7.1. Conclusion Summary

V-JEPA 2 demonstrates that large-scale self-supervised learning on internet video provides a "common sense" foundation for physical world understanding. By learning to predict in a latent space, the model avoids the heavy computation of pixel generation and focuses on the underlying physics. This approach allows robots to plan actions in new environments zero-shot, a major milestone for general-purpose robotics.

7.2. Limitations & Future Work

• Camera Sensitivity: The model is sensitive to camera positioning because it implicitly learns action axes from the video; if the camera moves, the "left/right" commands might get confused.
• Long Horizon Planning: Predicting far into the future still suffers from error accumulation.
• Task Specification: Currently, the model requires an "image" of the goal. Future work aims to allow language-based goals (e.g., "Put the cup on the shelf").

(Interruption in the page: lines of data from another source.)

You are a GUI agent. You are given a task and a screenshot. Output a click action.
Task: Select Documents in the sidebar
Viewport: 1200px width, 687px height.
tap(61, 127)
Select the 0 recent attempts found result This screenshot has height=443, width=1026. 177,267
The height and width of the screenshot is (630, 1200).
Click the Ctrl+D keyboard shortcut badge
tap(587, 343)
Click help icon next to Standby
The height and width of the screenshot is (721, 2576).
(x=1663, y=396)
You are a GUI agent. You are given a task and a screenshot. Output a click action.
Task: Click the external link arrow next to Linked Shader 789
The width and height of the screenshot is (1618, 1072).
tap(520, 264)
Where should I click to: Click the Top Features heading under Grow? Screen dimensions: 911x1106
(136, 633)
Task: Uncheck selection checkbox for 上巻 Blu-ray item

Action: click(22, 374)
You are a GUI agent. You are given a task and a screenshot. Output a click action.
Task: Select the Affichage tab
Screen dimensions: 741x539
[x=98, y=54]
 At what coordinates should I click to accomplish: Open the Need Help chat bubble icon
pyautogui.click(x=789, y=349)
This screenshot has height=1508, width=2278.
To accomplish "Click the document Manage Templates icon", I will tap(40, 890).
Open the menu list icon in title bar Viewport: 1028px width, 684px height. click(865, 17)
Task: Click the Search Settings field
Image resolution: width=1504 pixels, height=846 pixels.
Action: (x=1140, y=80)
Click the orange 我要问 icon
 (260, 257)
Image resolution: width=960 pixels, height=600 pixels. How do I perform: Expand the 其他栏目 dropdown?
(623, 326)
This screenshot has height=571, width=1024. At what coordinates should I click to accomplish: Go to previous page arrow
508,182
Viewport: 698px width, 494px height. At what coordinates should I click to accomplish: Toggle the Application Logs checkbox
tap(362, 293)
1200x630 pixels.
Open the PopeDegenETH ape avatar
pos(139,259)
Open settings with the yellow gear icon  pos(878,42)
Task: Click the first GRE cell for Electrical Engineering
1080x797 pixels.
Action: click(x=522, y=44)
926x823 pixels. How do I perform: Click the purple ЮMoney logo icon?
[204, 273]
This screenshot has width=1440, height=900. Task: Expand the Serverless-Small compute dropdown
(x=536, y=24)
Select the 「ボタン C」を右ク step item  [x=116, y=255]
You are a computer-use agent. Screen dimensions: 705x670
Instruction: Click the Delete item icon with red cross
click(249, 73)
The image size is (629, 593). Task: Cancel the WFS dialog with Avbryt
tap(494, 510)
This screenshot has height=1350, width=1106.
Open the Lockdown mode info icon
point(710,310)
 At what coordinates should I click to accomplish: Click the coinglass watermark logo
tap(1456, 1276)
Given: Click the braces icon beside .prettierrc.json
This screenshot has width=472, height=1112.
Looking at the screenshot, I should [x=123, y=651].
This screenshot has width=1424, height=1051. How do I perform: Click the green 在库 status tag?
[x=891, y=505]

7.3. Personal Insights & Critique

The most impressive part of this work is the zero-shot generalization. Most robot models fail immediately when moved to a new lab with different lighting or backgrounds. V-JEPA 2's ability to handle this suggests that the 1 million hours of internet video successfully taught the model to ignore "background noise" and focus on the objects and the arm.

However, a potential issue is the CEM optimization used for planning. Sampling 800 trajectories to find the best one takes 16 seconds per action. While much faster than the generative Cosmos model (4 minutes), it is still too slow for high-speed, real-time robotics. Future iterations might need a "policy" that distills the world model's knowledge into a faster, reactive neural network.